The exercise: Please rescale the stretch of lines from the one containing "You are a computer-use agent." through the one containing "point(1207,504)", both included, and give back only those lines, requests too. Multiply every coordinate in the answers by 0.8, round each to a whole number with halves rounded up, and leave the pictures out.

Data provided:
+ + + + + + +
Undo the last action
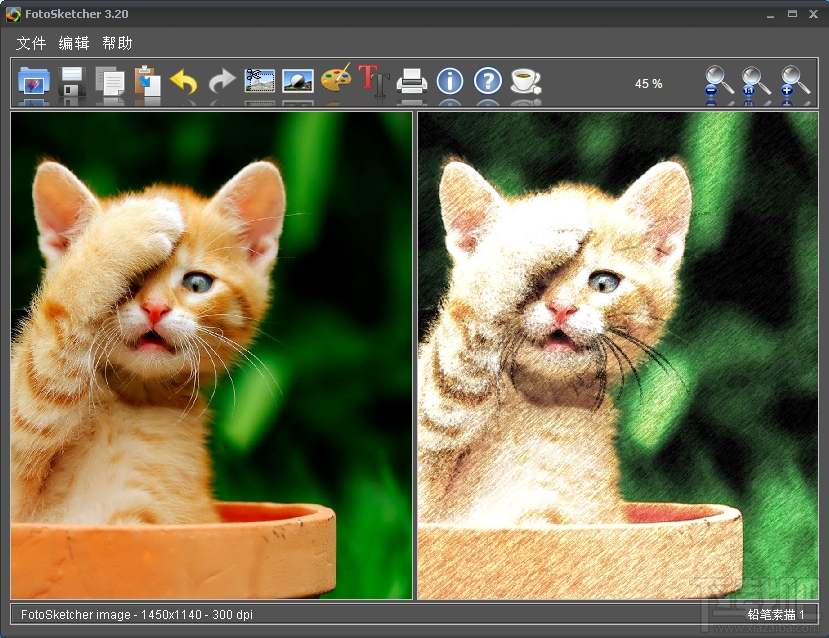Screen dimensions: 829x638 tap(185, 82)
+ + + + + + +
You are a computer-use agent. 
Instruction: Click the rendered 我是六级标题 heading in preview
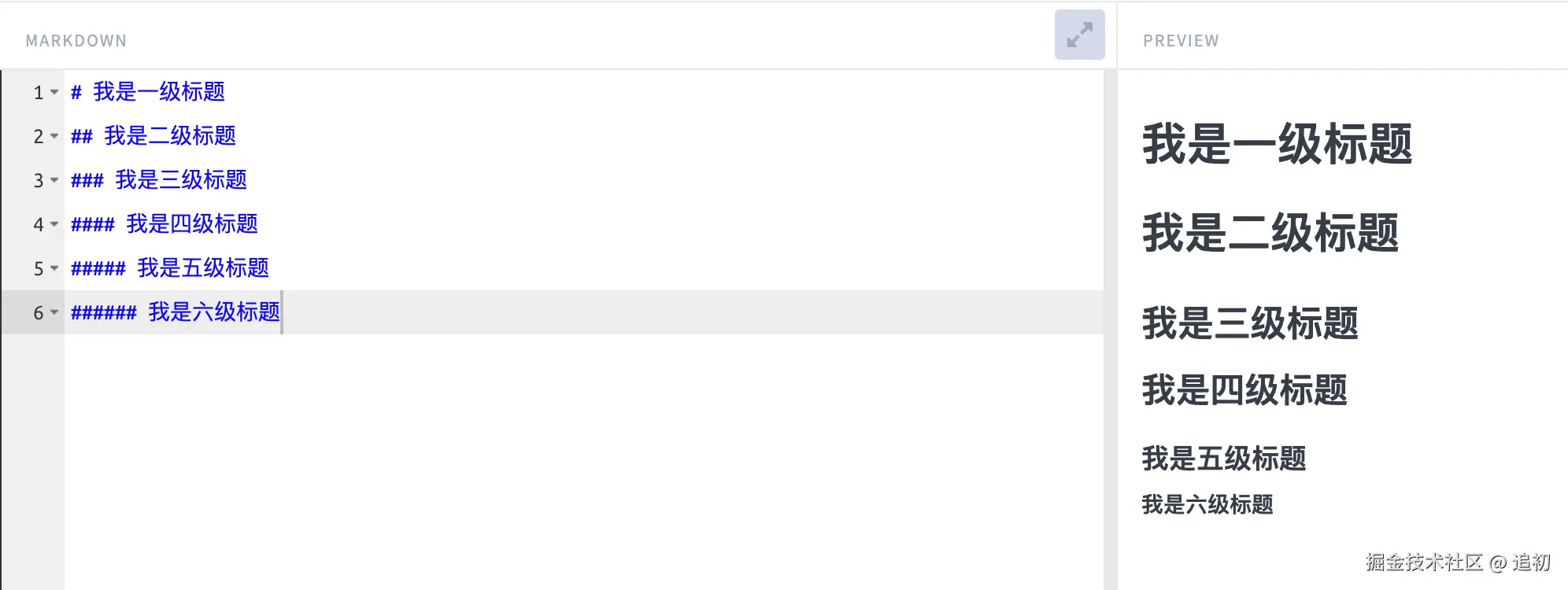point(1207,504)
+ + + + + + +
Written response:
You are a computer-use agent. 
Instruction: Click the rendered 我是六级标题 heading in preview
point(966,403)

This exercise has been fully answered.